- **Problem statement**:
Once the line containing "Image resolution: width=768" is found in the records below, return it and each following line exactly, up to and including the line containing "Click inside the Commentaire text box", and nothing else.

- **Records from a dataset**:
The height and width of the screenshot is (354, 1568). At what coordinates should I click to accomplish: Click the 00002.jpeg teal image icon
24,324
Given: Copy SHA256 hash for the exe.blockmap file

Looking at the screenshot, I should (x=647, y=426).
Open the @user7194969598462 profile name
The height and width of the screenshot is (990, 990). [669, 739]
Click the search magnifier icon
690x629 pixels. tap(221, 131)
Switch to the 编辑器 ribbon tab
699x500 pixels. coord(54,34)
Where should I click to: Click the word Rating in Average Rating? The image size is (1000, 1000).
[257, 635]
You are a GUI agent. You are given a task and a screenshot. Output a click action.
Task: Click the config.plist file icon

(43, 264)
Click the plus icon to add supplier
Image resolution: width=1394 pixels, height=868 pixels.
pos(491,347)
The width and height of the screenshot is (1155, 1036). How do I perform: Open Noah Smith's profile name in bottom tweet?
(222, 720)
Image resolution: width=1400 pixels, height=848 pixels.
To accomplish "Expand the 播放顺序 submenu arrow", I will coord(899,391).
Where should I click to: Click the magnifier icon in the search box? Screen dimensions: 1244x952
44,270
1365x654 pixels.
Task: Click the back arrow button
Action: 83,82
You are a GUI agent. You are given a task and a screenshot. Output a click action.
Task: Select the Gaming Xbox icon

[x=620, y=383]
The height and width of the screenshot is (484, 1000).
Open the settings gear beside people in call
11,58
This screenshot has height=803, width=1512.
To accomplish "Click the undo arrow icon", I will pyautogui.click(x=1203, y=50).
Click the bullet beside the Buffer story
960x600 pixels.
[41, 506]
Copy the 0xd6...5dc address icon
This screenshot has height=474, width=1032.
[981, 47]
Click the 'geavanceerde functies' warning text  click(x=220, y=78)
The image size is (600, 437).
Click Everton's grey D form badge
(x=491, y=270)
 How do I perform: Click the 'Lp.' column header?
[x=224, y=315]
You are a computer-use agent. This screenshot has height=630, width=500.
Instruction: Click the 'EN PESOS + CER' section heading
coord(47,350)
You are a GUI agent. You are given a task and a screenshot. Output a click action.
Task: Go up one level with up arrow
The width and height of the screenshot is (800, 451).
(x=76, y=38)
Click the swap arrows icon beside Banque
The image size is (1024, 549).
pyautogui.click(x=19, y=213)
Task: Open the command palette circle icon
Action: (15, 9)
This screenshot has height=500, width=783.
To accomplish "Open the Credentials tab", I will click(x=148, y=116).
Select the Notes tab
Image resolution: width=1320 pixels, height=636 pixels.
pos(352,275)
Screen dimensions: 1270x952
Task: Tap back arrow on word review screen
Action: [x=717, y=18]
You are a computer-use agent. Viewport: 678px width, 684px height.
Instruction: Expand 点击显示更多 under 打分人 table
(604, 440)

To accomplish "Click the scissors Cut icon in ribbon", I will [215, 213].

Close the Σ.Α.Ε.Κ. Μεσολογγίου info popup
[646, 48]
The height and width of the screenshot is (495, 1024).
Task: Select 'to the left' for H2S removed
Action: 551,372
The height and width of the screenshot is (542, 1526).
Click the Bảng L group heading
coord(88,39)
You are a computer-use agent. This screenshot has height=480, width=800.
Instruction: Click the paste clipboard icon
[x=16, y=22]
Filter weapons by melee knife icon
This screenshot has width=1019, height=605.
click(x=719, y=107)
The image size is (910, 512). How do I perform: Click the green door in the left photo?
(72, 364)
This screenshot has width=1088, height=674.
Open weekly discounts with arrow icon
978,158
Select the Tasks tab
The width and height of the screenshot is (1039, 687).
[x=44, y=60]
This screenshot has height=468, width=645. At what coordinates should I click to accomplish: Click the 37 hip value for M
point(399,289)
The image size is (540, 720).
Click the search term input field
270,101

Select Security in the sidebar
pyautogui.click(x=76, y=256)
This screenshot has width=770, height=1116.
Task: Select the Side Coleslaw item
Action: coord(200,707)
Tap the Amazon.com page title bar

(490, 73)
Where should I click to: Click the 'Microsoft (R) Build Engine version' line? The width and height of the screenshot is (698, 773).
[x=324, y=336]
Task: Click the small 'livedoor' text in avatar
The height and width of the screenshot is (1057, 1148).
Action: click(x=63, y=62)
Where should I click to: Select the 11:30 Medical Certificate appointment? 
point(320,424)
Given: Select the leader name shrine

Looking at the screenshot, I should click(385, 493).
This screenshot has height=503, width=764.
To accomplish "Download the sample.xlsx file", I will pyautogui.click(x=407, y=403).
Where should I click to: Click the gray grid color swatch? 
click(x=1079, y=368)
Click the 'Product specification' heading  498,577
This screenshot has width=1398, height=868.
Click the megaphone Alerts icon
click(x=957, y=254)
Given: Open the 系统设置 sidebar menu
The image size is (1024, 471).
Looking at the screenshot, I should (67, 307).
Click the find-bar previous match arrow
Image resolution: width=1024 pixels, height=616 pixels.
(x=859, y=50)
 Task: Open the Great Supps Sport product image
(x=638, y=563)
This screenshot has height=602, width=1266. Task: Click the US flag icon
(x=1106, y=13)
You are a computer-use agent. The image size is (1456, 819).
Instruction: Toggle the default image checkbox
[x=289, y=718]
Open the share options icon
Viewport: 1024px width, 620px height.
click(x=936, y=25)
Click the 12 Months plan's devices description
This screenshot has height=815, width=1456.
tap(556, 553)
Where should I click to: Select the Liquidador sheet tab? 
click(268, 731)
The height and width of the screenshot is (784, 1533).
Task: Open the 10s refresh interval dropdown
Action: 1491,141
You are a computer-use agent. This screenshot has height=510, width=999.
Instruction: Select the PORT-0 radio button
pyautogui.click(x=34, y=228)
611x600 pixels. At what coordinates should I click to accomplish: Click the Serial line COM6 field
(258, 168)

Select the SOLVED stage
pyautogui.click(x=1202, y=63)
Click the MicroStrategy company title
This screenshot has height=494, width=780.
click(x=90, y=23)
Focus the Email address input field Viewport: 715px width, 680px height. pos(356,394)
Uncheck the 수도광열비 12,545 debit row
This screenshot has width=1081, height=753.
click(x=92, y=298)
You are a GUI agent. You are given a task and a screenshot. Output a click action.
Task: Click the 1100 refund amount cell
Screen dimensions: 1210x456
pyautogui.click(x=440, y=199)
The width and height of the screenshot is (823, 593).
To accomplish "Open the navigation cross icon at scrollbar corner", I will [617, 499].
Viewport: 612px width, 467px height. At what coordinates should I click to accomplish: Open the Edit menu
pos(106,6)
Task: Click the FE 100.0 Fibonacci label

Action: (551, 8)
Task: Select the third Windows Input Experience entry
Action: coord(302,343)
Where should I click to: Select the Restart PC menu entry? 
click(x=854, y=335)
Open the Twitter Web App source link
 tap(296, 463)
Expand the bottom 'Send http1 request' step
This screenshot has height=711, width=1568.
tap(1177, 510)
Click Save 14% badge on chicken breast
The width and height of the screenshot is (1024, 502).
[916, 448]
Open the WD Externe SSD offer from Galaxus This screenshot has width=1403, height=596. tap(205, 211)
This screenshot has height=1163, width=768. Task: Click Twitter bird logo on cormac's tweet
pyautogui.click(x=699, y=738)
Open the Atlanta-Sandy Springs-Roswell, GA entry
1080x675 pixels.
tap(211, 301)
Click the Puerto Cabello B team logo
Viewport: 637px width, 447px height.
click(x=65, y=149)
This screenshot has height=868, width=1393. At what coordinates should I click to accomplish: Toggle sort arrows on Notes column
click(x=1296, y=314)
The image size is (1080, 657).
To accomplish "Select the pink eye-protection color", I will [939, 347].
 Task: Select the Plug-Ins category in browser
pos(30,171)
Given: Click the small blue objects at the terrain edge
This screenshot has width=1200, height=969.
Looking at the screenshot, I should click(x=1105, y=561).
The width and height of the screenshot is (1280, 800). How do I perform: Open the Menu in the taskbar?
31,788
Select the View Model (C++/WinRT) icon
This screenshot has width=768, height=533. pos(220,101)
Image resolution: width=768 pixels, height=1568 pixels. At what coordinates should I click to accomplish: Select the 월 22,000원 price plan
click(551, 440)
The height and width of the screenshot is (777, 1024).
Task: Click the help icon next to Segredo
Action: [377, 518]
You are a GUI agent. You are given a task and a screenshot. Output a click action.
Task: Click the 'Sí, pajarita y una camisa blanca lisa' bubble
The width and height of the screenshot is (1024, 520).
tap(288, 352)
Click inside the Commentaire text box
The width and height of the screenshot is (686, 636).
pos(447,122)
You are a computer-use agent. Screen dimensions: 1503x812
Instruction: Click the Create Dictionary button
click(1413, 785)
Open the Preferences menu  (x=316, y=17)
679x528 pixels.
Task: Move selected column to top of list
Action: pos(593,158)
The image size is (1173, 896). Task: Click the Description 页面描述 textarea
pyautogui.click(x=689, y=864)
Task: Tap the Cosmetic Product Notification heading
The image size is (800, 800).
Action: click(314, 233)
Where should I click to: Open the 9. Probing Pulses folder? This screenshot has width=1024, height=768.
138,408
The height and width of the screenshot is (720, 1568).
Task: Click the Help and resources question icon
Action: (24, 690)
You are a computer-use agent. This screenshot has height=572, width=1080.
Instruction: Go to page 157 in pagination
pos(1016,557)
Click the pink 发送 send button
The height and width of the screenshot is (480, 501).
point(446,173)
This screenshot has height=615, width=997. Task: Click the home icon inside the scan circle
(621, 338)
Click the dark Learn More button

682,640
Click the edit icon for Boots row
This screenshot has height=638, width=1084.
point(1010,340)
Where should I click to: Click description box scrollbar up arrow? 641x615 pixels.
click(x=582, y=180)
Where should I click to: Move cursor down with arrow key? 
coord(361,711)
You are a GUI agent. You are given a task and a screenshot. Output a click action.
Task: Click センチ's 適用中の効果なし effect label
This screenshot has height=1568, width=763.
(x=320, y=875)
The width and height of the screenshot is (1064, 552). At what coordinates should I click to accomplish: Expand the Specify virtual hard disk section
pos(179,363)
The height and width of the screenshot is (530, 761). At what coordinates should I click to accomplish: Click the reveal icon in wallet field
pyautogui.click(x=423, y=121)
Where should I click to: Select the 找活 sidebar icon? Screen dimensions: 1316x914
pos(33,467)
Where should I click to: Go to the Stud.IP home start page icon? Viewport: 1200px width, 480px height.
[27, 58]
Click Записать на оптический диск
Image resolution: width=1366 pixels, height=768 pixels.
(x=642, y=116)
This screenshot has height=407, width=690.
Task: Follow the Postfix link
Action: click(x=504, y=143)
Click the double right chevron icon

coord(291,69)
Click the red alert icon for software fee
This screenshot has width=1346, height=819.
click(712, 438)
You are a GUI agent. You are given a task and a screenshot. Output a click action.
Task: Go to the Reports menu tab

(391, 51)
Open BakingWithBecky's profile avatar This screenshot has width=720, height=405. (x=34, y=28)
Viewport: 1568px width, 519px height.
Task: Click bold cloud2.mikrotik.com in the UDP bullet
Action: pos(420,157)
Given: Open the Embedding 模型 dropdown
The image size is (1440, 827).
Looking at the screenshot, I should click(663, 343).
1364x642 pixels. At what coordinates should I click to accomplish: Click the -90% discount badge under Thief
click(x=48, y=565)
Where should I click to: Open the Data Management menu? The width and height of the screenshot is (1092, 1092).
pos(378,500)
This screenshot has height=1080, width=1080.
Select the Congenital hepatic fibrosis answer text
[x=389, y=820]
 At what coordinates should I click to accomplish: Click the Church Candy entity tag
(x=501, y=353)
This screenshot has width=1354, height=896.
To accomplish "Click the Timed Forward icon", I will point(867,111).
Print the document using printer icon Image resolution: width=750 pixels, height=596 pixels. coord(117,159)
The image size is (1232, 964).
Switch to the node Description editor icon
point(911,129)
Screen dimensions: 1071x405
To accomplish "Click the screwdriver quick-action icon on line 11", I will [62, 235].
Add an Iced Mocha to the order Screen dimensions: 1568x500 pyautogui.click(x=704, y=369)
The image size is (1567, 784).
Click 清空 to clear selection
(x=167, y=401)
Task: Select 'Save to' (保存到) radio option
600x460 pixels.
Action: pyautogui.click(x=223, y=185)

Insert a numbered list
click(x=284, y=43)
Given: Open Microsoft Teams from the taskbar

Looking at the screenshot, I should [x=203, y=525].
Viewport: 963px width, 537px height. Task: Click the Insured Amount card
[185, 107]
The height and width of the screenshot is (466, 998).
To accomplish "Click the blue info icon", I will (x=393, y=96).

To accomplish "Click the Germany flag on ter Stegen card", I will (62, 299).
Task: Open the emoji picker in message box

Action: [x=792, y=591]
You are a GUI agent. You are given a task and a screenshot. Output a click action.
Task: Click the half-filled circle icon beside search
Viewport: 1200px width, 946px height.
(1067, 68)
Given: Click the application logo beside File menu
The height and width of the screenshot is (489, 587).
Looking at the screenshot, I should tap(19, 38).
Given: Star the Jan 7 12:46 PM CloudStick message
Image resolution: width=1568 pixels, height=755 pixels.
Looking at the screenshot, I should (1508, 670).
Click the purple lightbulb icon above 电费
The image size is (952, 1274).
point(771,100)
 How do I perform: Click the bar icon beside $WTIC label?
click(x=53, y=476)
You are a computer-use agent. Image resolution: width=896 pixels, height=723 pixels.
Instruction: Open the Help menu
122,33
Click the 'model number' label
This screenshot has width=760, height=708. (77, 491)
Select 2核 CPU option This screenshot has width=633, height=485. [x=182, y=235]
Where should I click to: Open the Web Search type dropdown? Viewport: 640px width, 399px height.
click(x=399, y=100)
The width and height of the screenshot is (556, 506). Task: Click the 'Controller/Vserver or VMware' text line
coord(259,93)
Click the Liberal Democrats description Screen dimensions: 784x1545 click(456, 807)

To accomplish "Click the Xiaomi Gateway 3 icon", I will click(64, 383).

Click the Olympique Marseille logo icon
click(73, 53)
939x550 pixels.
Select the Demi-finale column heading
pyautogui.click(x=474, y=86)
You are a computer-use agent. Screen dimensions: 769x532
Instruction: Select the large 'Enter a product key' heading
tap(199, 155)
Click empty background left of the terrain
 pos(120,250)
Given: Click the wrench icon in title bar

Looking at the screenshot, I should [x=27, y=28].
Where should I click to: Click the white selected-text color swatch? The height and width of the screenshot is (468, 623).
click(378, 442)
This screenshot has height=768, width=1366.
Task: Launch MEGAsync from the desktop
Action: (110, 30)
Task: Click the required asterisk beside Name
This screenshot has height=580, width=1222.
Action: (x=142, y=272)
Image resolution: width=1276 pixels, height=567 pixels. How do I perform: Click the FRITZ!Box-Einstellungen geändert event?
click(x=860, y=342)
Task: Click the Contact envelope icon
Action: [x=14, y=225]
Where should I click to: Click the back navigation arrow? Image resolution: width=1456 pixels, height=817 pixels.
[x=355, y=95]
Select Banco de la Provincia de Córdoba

- **Answer section**:
Image resolution: width=768 pixels, height=1568 pixels. At what coordinates should I click to accomplish: Select the 월 22,000원 price plan
click(551, 440)
The height and width of the screenshot is (777, 1024).
Task: Click the help icon next to Segredo
Action: [377, 518]
You are a GUI agent. You are given a task and a screenshot. Output a click action.
Task: Click the 'Sí, pajarita y una camisa blanca lisa' bubble
The width and height of the screenshot is (1024, 520).
tap(288, 352)
Click inside the Commentaire text box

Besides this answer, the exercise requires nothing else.